都内で弊社お得意様ご主催の講演会で北原佐和子(きたはらさわこ)先生の「認知症介護 私の一歩」と題しての講演を聴いてきました。
プロフィールには載っていない部分を改めて自己紹介。アイドル歌手でデビュー、同期に小泉今日子さん、シブがき隊(布川敏和さん、本木雅弘さん、薬丸裕英さん)、薬丸裕英さんの奥さんの石川秀美さん、早見優さん、堀ちえみさん、松本伊代さん、三田寛子さんがいた。
並行して女優の仕事も。
そして月日を重ね年齢と共に役者としての役が変わって行く現実がある。子供を持たない自分には本当の母親の気持ちは理解できないというような順応できない自分がいる。そして女優という仕事を一生続けていけるのか、この10年深く考えるようになった。同時に「もし仕事が無くなってしまったらどうしよう」と不安にもなった。
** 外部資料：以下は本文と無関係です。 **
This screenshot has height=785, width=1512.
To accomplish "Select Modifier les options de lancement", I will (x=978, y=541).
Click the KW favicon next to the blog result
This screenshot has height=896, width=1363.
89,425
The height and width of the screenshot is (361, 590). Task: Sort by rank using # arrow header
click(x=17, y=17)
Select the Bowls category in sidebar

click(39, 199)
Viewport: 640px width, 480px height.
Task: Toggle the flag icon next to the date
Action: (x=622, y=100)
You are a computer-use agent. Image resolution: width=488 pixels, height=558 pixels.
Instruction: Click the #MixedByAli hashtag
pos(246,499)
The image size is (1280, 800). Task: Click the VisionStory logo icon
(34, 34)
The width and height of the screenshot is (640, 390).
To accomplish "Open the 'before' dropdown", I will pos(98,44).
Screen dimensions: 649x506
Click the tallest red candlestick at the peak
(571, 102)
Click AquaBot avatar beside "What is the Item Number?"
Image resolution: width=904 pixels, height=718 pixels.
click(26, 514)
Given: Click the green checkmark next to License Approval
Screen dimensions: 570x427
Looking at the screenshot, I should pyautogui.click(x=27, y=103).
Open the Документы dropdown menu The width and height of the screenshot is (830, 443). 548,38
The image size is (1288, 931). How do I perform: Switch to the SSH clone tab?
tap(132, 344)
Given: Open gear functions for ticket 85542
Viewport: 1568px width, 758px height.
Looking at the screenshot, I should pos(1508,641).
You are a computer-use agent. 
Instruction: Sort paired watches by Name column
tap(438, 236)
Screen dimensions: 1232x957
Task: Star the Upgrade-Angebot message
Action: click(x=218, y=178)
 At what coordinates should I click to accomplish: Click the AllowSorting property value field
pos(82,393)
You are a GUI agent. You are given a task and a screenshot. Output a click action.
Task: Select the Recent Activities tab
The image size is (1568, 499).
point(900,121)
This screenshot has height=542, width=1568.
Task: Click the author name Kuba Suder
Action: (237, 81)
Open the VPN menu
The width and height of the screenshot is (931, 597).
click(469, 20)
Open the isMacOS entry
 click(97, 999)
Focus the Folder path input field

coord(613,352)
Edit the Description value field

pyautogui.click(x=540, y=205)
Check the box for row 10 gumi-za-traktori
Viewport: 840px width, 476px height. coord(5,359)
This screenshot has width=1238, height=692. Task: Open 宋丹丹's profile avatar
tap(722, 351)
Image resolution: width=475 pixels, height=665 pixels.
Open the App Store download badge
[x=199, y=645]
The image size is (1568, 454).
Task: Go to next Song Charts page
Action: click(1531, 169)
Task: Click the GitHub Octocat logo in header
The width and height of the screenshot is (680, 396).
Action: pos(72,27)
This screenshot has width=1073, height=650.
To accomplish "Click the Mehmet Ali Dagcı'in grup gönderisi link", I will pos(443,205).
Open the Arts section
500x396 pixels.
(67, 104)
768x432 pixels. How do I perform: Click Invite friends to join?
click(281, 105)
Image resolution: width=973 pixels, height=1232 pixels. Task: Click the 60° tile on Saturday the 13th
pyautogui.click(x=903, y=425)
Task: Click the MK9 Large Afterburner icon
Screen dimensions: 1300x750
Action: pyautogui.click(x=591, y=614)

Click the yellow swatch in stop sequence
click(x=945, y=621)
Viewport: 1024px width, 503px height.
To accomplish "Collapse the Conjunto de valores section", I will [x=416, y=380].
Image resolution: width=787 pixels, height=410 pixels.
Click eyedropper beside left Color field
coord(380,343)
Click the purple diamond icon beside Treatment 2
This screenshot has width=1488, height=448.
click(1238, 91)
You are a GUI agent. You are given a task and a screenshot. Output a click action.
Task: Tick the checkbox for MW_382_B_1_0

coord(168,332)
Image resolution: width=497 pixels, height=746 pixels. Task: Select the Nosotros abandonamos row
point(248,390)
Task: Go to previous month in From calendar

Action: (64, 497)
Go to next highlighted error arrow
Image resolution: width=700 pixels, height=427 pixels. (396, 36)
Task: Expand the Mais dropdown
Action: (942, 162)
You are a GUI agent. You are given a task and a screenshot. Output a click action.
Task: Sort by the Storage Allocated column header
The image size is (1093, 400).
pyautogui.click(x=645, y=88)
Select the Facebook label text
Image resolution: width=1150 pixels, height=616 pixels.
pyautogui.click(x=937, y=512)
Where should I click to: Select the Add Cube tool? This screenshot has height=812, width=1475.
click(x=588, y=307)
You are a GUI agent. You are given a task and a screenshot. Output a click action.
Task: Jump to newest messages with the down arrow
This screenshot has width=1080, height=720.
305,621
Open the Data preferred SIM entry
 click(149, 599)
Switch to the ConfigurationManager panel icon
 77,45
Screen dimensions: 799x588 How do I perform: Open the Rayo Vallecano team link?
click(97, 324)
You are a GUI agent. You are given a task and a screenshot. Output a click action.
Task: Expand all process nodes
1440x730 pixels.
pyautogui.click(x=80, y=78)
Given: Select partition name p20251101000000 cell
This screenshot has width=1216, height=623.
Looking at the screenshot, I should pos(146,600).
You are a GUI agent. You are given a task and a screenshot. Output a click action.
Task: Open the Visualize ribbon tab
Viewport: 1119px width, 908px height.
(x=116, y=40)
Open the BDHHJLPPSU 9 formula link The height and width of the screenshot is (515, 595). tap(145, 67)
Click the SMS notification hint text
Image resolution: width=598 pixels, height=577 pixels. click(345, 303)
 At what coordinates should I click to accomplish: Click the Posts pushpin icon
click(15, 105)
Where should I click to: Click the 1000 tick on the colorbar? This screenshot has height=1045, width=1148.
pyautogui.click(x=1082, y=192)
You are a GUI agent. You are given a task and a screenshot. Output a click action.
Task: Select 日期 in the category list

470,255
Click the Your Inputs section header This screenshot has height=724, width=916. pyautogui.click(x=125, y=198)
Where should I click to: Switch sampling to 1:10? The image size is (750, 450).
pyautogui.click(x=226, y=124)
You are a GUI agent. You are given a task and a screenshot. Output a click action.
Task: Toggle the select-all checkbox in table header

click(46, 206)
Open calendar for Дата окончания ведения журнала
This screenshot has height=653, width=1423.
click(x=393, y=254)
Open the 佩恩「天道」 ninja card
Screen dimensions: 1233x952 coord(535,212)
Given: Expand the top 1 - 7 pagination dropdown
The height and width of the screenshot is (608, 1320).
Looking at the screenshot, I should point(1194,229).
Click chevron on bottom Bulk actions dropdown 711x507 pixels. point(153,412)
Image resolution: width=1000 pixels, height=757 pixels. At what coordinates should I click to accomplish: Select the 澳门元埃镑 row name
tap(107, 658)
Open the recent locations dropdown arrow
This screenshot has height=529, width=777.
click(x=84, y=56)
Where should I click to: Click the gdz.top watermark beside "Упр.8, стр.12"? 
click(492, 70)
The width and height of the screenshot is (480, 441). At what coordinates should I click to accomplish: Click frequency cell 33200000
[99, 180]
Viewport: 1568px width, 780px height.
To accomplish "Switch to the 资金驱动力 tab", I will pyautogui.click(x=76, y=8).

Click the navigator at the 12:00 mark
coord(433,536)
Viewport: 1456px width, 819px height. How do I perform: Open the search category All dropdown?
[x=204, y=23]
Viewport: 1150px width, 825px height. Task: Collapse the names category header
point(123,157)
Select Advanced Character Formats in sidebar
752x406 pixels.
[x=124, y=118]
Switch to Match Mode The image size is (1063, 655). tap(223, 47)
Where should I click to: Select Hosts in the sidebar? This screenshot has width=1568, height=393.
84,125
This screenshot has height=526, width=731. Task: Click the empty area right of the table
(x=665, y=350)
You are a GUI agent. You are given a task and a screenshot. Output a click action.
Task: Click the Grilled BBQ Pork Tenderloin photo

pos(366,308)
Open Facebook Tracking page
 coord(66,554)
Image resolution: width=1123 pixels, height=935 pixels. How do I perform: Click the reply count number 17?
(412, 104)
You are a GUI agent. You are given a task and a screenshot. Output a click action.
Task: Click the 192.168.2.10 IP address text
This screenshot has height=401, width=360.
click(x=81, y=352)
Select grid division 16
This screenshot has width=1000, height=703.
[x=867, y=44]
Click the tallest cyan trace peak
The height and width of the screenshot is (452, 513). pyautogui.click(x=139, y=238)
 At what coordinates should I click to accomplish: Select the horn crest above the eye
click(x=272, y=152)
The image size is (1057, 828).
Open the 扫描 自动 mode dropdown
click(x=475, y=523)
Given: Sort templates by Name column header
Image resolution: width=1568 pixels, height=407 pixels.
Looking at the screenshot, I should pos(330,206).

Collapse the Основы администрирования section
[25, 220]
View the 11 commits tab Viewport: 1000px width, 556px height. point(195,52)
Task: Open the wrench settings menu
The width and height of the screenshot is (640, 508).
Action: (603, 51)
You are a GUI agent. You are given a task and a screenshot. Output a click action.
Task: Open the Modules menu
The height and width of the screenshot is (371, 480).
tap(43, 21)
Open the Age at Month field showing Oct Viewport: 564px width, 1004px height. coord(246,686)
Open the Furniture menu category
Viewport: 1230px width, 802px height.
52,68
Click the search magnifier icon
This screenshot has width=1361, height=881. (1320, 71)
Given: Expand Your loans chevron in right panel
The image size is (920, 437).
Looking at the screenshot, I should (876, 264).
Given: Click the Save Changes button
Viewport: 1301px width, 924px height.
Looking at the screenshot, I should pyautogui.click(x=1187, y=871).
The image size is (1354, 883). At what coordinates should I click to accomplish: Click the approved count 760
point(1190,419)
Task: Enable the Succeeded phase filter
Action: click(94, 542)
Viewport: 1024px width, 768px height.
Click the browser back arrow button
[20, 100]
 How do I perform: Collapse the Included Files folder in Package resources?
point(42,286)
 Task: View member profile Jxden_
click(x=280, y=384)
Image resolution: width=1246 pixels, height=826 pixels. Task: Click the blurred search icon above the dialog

でも女優として演じている時には女優業を大好きな自分がいる。ならば女優という仕事は辞めたくない。けれど忙しい時には寝る間も無いほどだが、それが終わると3か月も全く仕事が無いときもある。こういう時に「自分は必要とされていないのでは?私がいなくてもいいんじゃないか?」などと思い苦しい時間があったが、逆にその空き時間を使って何か出来ることはないかと考えるようになった。しかし10代からこの仕事しかやったことがないので手に職もなし。
そうしている時に介護に結び付く3つの小さな出来事があった。
1つ目は20代の前半に友人から頂いた障害者の方が作ったお皿、なんでもないお皿だったがなぜか温かく癒されたこと。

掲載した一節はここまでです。